* _課題内容_:
a) アカデミー賞の長編アニメ映画部門に関する抜粋について、次の問いに答えてください。
(i) 長編アニメ映画部門が誕生したのは第何回アカデミー賞か。
(ii) 同部門の第2回目で受賞した作品は何か。
(iii) シルヴァン・ショメが第3回目でノミネートされた作品は何か。
b) アカデミー賞の長編アニメ映画部門に関する抜粋を、最後の文の後から書き進めてください。

* _原文抜粋_:
⁂

一方で、アニメーションは伝統的にキッズ/ファミリーが観る娯楽という枠にずっと縛られ続けていた。1937年という割と早い時期に『白雪姫』で芸術性の評価も獲得したものの、2001年度作品対象の第74回アカデミー賞で長編アニメ映画部門が誕生した時でも、子どもが安心して楽しめる娯楽性が重視されていたのは、初期のノミネート作品のラインナップ※第1回目『シュレック』[受賞]、『天才少年ジミー・ニュートロン(ジミー・ニュートロン 僕は天才発明家!)』、『モンスターズ・インク』、第2回目『千と千尋の神隠し』[受賞]、『アイス・エイジ』、『リロ&スティッチ』、『スピリット』、『トレジャー・プラネット』)で理解できる。

そして、その中に宮崎駿やシルヴァン・ショメ(第3回目『ベルヴィル・ランデブー』でノミネート)といった天才肌で作家性の強い作品が織り交ぜられるという傾向がしばらく続くのだが、大きな変化が訪れたのが2008年、第80回アカデミー賞に『ペルセポリス』がノミネートされてからである。

⁂

* _素材データ_:
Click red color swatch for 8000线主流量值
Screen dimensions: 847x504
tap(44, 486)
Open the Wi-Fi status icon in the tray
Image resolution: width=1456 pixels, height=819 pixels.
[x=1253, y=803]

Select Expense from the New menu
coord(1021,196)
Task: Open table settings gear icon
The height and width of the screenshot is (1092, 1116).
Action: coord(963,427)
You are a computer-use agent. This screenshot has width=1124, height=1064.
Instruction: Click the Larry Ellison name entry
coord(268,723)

⁂

* _解答_:
a)
(i) 第74回アカデミー賞
(ii) 『千と千尋の神隠し』
(iii) 『ベルヴィル・ランデブー』

b)
『ペルセポリス』の衝撃

この作品は、イラン出身でパリ在住のバンド・デシネ作家、マルジャン・サトラピが自ら脚本・監督を務めた半自叙伝である。1978年のイスラム革命以降の激動のイランにおいて、旧弊にして堅固な戒律社会と自由で奔放な西欧社会の狭間で苦悩する女性が皮肉とユーモアを織り交ぜて描かれているが、従来のCartoon/アニメーションでは取り上げられることのなかった時事性の強いリアルなテーマが注目を集め、ノミネートを勝ち得ることが出来た(スティーヴン・スピルバーグ作品や『スター・ウォーズ』シリーズ、またジブリ作品の北米公開をプロデュースしたキャスリーン・ケネディの力も見逃せないが)。

それ以降、記憶を失ったイスラエル国防軍の歩兵を描いたアニメーション『戦場でワルツを』(2008年 イスラエル:アリ・フォルマン監督)は外国語映画賞の方にノミネートされたが、長編アニメ賞のノミネート枠が5作品に広がった2010年代からは、チャーリー・カウフマンの問題作『アノマリサ』(2015年)、孤児院で暮らす少年を描いた『ぼくの名前はズッキーニ』(2016年)、ポスト・ジブリの声もあるアイルランドのカートゥーン・サルーンが敢えてイスラム圏の女性問題に取り組んだ衝撃作『生きのびるために/ブレッドウィナー』(2017年)など、アニメーションの表現特性を生かしながらも、リアルなテーマに取り組んだ社会的な作品がノミネートされるようになった。

『失くした体』もその流れの中にあり、切断された手が体を求めるというファンタジーながら、フランス社会の底辺を生きる移民の青年がリアルに描かれている。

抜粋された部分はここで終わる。